How do you know what you know? Taking time to reflect on the way understanding has been constructed is like making a will: you know it is worth doing, but you never quite manage it until you have to.

Classroom treatment of the historical development of ideas has tended towards the tokenistic. Ideas about changing cosmologies are briefly trotted out in physics, while geographers mention catastrophism only as an object of ridicule before lessons on the all-conquering theory of plate tectonics.

Now, with shiny new A-level sciences in place and topics such as “scientific horizons” included in general studies, science teachers at least are obliged to give the subject matter more than a bit-part in the curriculum. Teachers of any subject where knowledge “progresses” could usefully follow their lead.

There are many histories of science, technology and medicine, but Pickstone’s offering is demonstrably different in that it studiously avoids the parochialism other authors are sometimes guilty of. He takes a long timescale, working through the past 300 years of Western science and considering an ambitious range of examples, although by his own admission he neglects mathematics.

The thread running through his discussion is that of three “ways of knowing”. Science was, he argues, a matter of “natural history” in the 18th century, when museums were stashed with the spoils of imperialist exploration. Then, in the 19th century, “analysis” became ascendant. It was the age of positivism, epitomised by German chemists and rapid industrialisation.

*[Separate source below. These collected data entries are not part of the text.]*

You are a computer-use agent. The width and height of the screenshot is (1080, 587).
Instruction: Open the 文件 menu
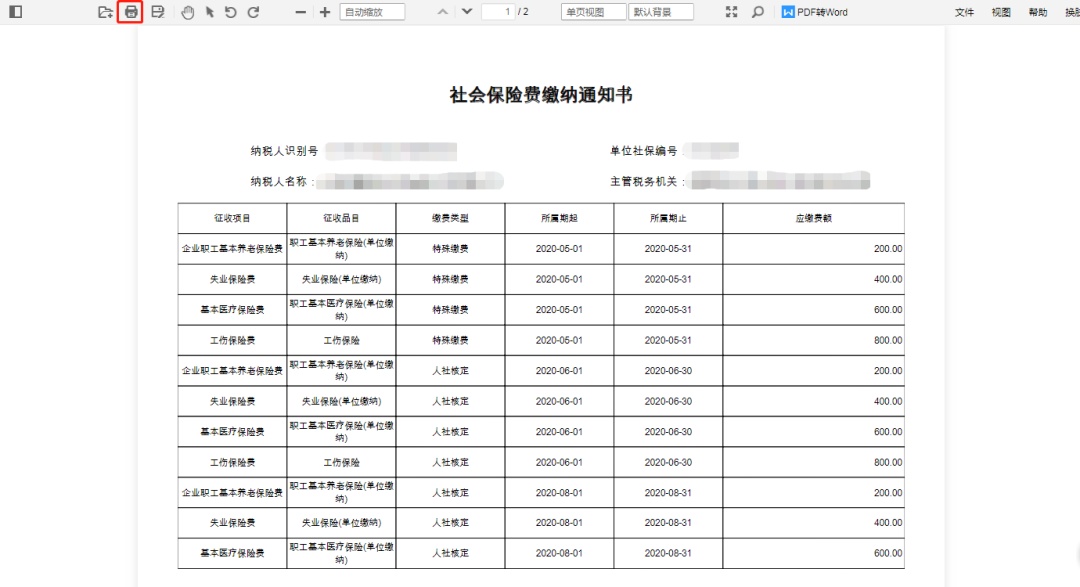964,12
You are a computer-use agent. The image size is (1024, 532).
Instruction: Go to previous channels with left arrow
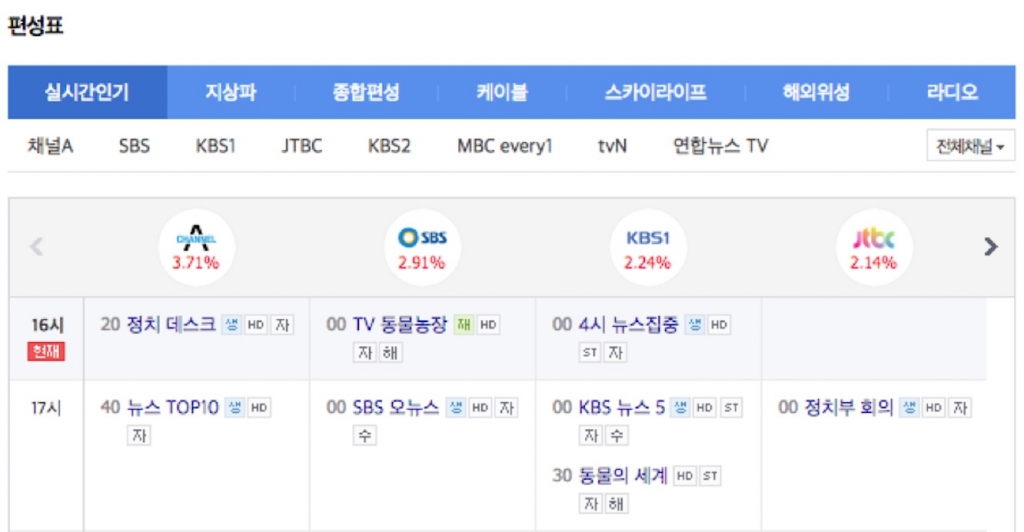point(37,246)
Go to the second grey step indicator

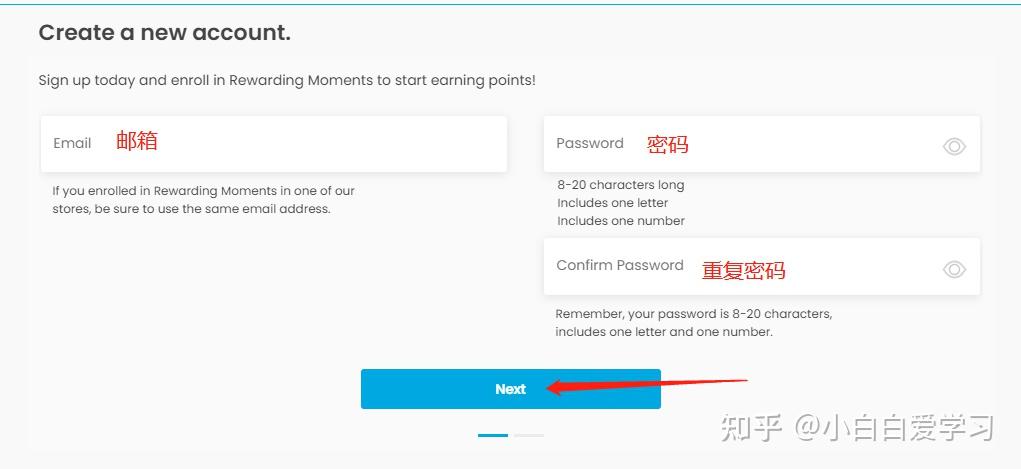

“Experimentation” became the dominant way of knowing in the 20th century, and this has bred the creature known as “technoscience” (big, expensive, and rather remote science, much of it a product of military endeavour and Cold War one-upmanshi).

Pickstone claims that the various branches of science, technology and medicine (with other subjects, including the social “sciences”) demonstrate these ways of knowing to varying degrees.

The book is more a academic work on the theory of knowledge than a sourcebook for classroom practitioners. The final chapter is the most relevant to the general reader; the author focuses on public understanding of science in the UK, an area where science is “dominated by industrial academic governmental networks that manufacture knowledge-based commodities”.

He argues that public understanding must be more than scientific PR and that, perhaps, we should shift the focus on to a “wider and stronger understanding of science for the public (his italics) - the roles that science, technology and medicineI should play in the defence and development of public interest.”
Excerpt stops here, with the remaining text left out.